**Set exercise:**
Return every line in the rows below that contains the string "Instruction", copying each line in full. The match is case-sensitive.

**Supplied entries:**
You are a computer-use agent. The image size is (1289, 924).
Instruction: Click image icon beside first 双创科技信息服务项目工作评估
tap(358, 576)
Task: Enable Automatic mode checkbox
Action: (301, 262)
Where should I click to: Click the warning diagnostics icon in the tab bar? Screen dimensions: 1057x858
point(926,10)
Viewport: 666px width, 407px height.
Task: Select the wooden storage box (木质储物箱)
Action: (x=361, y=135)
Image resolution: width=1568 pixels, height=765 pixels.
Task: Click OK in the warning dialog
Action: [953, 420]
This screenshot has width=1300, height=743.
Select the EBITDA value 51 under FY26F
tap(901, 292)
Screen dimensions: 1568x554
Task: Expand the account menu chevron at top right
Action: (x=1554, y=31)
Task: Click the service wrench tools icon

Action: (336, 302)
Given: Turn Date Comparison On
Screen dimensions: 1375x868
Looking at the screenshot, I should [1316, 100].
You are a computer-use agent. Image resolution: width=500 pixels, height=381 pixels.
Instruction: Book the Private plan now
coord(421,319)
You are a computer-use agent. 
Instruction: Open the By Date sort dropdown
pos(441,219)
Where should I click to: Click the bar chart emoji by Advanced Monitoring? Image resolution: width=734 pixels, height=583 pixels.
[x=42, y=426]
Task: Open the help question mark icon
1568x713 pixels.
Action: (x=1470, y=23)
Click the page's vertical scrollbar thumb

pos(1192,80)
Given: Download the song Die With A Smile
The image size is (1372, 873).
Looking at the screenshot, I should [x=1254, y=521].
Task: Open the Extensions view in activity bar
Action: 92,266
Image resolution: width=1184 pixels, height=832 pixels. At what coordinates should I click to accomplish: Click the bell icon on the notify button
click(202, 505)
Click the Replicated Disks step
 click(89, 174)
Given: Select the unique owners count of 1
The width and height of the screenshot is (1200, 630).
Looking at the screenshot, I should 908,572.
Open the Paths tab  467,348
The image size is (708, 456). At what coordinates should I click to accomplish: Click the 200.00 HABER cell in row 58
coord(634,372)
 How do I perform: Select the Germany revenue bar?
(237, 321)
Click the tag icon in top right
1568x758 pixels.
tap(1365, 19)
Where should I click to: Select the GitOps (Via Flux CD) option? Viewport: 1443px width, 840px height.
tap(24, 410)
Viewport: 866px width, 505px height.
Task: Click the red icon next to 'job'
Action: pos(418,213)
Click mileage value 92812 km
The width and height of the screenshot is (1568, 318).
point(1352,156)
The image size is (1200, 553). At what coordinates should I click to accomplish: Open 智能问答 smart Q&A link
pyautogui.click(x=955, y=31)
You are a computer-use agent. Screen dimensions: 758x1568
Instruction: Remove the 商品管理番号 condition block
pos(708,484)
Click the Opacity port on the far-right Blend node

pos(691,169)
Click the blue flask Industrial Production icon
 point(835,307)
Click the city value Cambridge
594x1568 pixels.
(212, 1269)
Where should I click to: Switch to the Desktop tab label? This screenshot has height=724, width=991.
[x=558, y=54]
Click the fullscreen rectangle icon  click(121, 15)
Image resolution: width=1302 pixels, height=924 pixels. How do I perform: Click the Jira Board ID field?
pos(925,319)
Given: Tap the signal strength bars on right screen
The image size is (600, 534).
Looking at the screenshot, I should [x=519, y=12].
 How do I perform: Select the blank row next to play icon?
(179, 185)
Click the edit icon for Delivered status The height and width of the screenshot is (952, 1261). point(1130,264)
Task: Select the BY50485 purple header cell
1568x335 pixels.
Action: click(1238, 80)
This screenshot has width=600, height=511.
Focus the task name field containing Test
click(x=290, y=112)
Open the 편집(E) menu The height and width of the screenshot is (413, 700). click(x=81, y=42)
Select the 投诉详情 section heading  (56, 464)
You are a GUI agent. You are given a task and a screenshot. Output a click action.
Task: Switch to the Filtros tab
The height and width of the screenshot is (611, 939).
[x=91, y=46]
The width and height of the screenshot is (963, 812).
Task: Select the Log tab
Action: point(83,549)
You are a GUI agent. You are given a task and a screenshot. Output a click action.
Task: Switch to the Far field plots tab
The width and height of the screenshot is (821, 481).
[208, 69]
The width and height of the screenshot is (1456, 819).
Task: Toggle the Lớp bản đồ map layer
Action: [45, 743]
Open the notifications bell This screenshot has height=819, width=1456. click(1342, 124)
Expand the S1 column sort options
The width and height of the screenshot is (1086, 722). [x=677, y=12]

**Reply to the exercise:**
Instruction: Click image icon beside first 双创科技信息服务项目工作评估
Instruction: Book the Private plan now
Instruction: Open the By Date sort dropdown
Instruction: Remove the 商品管理番号 condition block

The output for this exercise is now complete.